Later still, when the evening’s dancing began, I relented and took him aside, finally asking him outright, ‘So, where were you, yesterday?’

He turned his big eyes to mine. ‘My mother wasn’t well.’

‘What’s wrong?’ It must’ve been something serious, I thought, for him to have gone all the way to London, and my stomach clenched at the prospect of what he might be facing. Then again, he’d come all the way back, so whatever was wrong hadn’t been serious enough to detain him.

‘I don’t really know.’

That struck me as vague, but, then, Francis was so often vague.

‘Well, is she any better?’

‘A bit.’

I began to suspect he was lying, so I delved: ‘Were your brothers there?’

He nodded.

‘Both of them?’

‘Yes.’ A touch of impatience, now: I said so, didn’t I?

And thus I had him: ‘You told me your younger brother was in York.’ He’d told me that his brother had gone up there the previous week for a month of work.

He narrowed his eyes, he was cross. ‘Well, he came back,’ and he protested, ‘I don’t tell you everything.’

I sighed. ‘Clearly not, Francis.’ York and back inside a week? There’d barely have been time to turn around. He was definitely lying.

‘Look…’ but then he dropped whatever further protest he was about to make and settled instead for, ‘I’ve had a really, really long day,’ and I saw how that, at least, was the truth. He looked exhausted. Tenderness washed over me and I let it drop.

November 5th

I shouldn’t have, though, because in the early hours of the following morning a couple of handfuls of soil hissed at my window. Alice didn’t stir but both Thomasine and I were woken. Thomasine occupied the side of the bed nearest the window and with a lot of muttering - Bound to be Mr Dereham, what’s the betting it’s Mr Dereham - she raised herself to it, prised it open, and peeked - ‘Yup’ - before flopping back down and yanking the bedclothes over her head. Anxious to put a stop to the disturbance, I rose and - nightgown over nightshirt, and shoes on - hurried down there.

He’d ducked inside the stairwell to hide from the night-watch. Despite the darkness, somehow I could see he was huge-eyed. His breathing skittered over the silence. He said nothing. He was terrified, I realised, and terror of my own leapt up inside me to meet his because I’d never seen him like this. He was here on the run from something or someone. This - here, this dark stairwell - was his refuge, yet clearly it was no refuge at all.

I couldn’t - just couldn’t - take him in my arms; something held me back, a dread perhaps of making him vulnerable. And he, too, held himself separate, trying to hold himself together. And so we stood there, looking at each other in the darkness. Still he said nothing - he couldn’t say it, I understood, he couldn’t bring himself to say that earlier he’d lied to me. It was obvious now but it had been obvious at the time, too, and I had to quell my fury that we’d ever had to go through that charade of his mother’s supposed illness.

He confided, ‘It was Wriothesley,’ his breaths uneven and raucous in the silence.

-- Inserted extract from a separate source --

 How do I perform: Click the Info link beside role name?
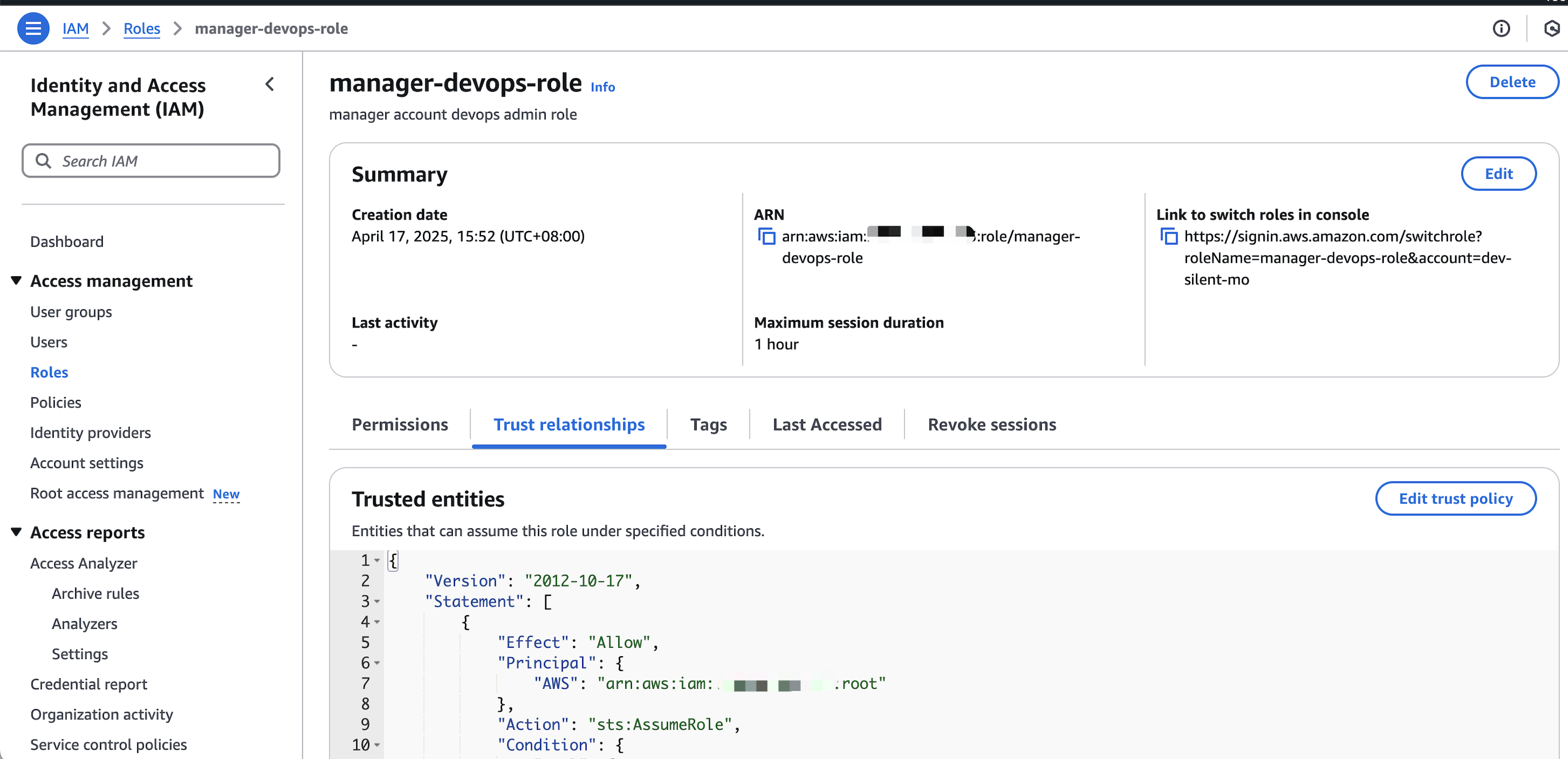pos(603,87)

Thomas Wriothesley, secretary of state to the king. I didn’t understand: ‘What was Wriothesley?’

‘Had me in for questioning.’

Still nothing: it made no sense whatsoever, to me. ‘About what?’ Why on earth would Thomas Wriothesley be questioning Francis? And all day? And in such a way as to cause this terror in him? Francis was no one, he’d know nothing about anything. He was harmless: he was an innocent if I’d ever known one.

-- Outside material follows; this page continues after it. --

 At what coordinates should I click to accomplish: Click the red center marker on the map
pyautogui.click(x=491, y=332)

He urged, ‘About before’, as if that should mean something.

‘Before?’

‘When we lived at the duchess’s.’

What was there to know? What could possibly be of interest to a man such as Wriothesley? Or indeed anyone. I could barely recall our time there, myself, not least because there was nothing to remember: that was its distinguishing feature, for me. Nothing had ever happened at the duchess’s. ‘What about the duchess’s?’

Despite the darkness, I knew he’d given me a very direct look: loaded, in warning. ‘Kate,’ he whispered.

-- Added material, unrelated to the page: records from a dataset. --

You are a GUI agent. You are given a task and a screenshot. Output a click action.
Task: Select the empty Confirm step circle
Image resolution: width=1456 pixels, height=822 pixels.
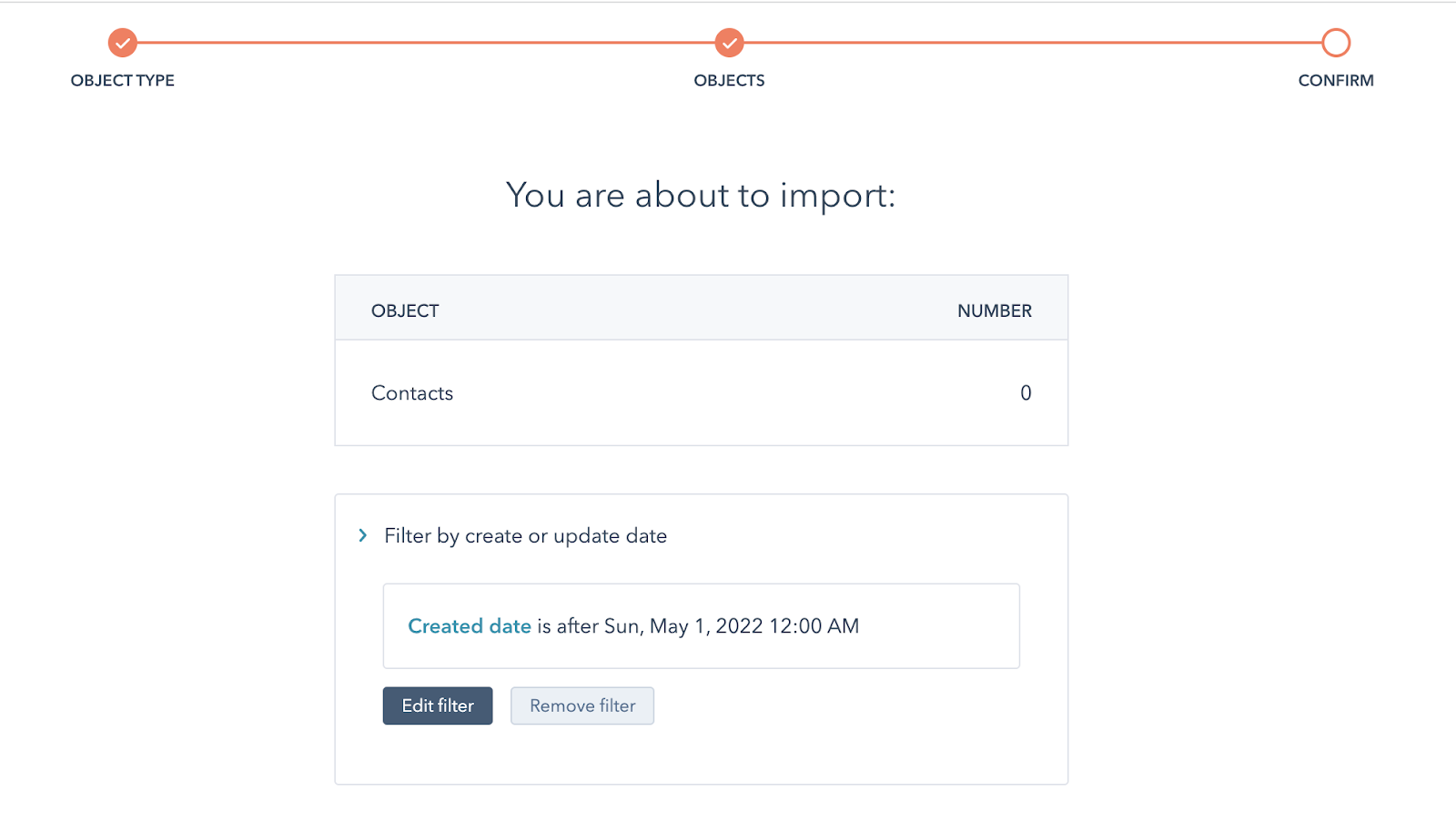1336,43
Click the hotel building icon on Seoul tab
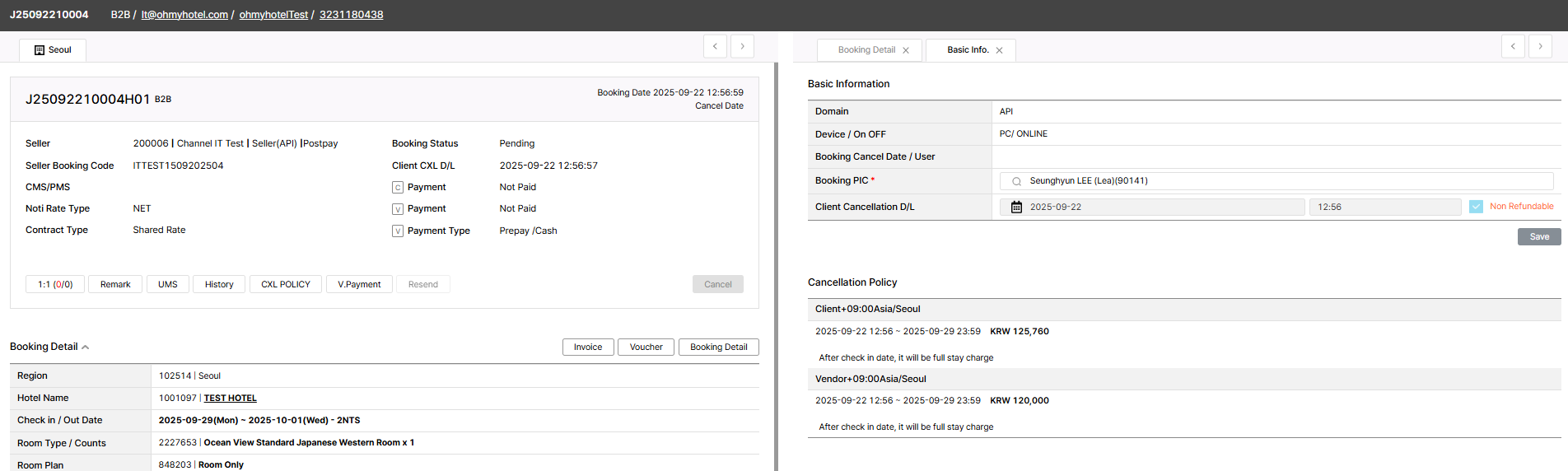The width and height of the screenshot is (1568, 471). (x=40, y=50)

‘Kate?’ Kate had been nobody when she’d lived at the duchess’s: she was just a girl. That was her virtue. All those previous complicated queens with their connections, but Kate was no one - a Howard, yes, but a minor one - and she had no history.

‘Kate and me,’ he said, and then suddenly I knew what he meant and my heart shrank. I tried to keep myself steady. He was looking at me - of course he was - and I resented it, I wanted not to be there under his scrutiny; I wanted to be away, by myself, alone.

‘And’ - he sounded wondrous - ‘he knew it all.’

All: well, I didn’t want to think about that. A tiny word encompassing so much, none of which I wanted to remember. I’d assumed we’d left it long behind.

‘I don’t know how’, he continued. ‘But it was just, “We have information.’”

‘You didn’t do anything wrong,’ I said, because that was the point, pure and simple, and we needed to keep to the point. ‘She wasn’t married to the king, then.’ Why, though, then, had Wriothesley questioned him about it? ‘You did nothing wrong, there’s no law against it.’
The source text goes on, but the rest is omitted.